Luzin did not lose his seat in the Academy of Sciences, but he certainly lost his influence; nor was he rehabilitated, even in the period of liberalisation after Stalin’s death. Among those who benefited in practice from the death of Egorov and the removal of Luzin were undoubtedly the two names mentioned above. Another Stalinist casualty was Pavel Florensky, a mathematically trained philosopher and theologian, a good friend of Egorov and Luzin, a companion of theirs in religious matters connected with the ‘Veneration of the Name’. But his story would be a separate matter; I limit myself to commenting that he was one of the intellectuals most admired by Grothendieck.

I was a little cryptic earlier, so I will give details on the subject of the students and on the methodological question. In 1916, working at Luzin’s Seminar, one of his first students, Mikhail Y. Suslin, found an error in an important memoir by Lebesgue (1905) on analytically representable functions. Lebesgue had claimed that the projection of a Borel set (in R2) is Borel, but Suslin found a counterexample. This opened the way for the study of analytic sets, which both Luzin and Suslin undertook, proving their main properties (which extend those of Borel sets). But Suslin was only able to publish one paper (1917) as he died of typhus in the epidemic that struck Moscow in 1919. During the witch-hunt of the 1930s, some members of Lusitania accused Luzin of having appropriated his pupil’s results, and even insinuated (absurdly) that he had contributed to his death.

Kolmogorov also complained about some of his work being set aside by Luzin for not liking the methodology used; and Aleksandrov had a bitter complaint that Luzin had embarked on trying to prove the Continuum Hypothesis in 1916, when he was very young, which caused him to fail and abandon mathematics for a time. (Luzin, somewhat mystically as we know, is known to have had a vision in a dream that a gifted young man would appear before him, who was called upon to solve the Continuum Problem). On matters of methodology, Luzin shared the skeptical doubts of the French about set theory, and believed that some problems about projective sets would never be solved. In a word, Luzin had constructivist or semi-intuitionist tendencies, he was an “idealist” as he was accused in 1936, while Aleksandrov was a follower of Hilbert, confident in the full objectivity of set theory and topology. Incidentally, Luzin’s belief turned out to be correct in the sense that the projective set problems in question are independent of the ZFC axioms.

I cannot resist quoting a passage from Aleksandrov which gives an idea of the fury he displayed against Luzin and the hatred he always harboured for him. In some autobiographical pages (from 1979) he recalls the golden days of ‘Luzitania’ in the 1920s, but says that Luzin’s high point was 1914 and 1915, “his first creative years”. They saw “an inspiring master who lived only for and by his science”, in “the realm of the highest human spiritual values”. Then, he goes on to say, Luzin left that realm and committed evils that inevitably brought him his corresponding punishment, for “all guilt finds its punishment on earth” (quote from Goethe, in a poem set to music by Liszt, Schubert and others: ‘Who never ate his bread with tears’). And he ends: “In the last years of his life Luzin drank to the bottom the bitter cup of that vengeance to which Goethe alludes”. But one wonders whether it was not really Aleksandrov who drank from the cup in abundance.

The Luzin affair was one among a whole series of attacks on theories such as genetics, theories of relativity, cybernetics, and other forms of “bourgeois pseudo-science” rejected in Stalin’s dark ages, the 1930s and 1940s. For more on these topics, interesting details can be found in the book by L. Graham and J.-M. Kantor, The Name of Infinity. The Luzin affair has been discussed by several Russian mathematicians, such as G. G. Lorentz and S. S. Kutateladze. Florenski is discussed in the volume edited by F. Zalamea, Rondas en Sais, ensayos sobre matemáticas y cultura contemporánea (Editorial de la Universidad Nacional de Colombia).

### EXERCISE DESCRIPTION
List every individual year (not decade) mentioned in the passage on the Luzin affair, in ascending order.

### DATA PROVIDED
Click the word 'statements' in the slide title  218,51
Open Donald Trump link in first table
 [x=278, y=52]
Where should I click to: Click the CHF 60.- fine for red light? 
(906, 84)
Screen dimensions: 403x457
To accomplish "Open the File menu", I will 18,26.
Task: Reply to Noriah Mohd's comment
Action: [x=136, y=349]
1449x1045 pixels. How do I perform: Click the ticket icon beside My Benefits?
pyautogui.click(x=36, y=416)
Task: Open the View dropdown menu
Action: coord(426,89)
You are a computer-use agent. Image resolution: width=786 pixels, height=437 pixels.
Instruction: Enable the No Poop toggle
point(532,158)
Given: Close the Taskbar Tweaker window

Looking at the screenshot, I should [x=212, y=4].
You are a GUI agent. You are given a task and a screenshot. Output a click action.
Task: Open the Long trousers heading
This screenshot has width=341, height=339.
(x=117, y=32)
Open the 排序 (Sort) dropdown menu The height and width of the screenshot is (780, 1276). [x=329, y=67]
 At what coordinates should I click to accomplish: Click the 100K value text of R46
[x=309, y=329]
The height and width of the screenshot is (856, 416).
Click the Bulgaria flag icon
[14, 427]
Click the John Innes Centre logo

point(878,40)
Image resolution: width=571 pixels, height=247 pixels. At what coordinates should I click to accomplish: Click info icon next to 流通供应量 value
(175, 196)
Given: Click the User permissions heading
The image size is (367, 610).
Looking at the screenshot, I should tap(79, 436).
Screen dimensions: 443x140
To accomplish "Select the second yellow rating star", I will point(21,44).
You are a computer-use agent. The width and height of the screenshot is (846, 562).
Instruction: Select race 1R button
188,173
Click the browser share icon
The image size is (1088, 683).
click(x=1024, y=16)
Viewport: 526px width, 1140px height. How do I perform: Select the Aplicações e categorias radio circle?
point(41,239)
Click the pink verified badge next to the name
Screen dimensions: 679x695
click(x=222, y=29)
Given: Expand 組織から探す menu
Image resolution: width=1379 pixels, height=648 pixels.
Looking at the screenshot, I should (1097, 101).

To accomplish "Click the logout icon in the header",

### EXERCISE RESPONSE
1905, 1914, 1915, 1916, 1917, 1919, 1936, 1979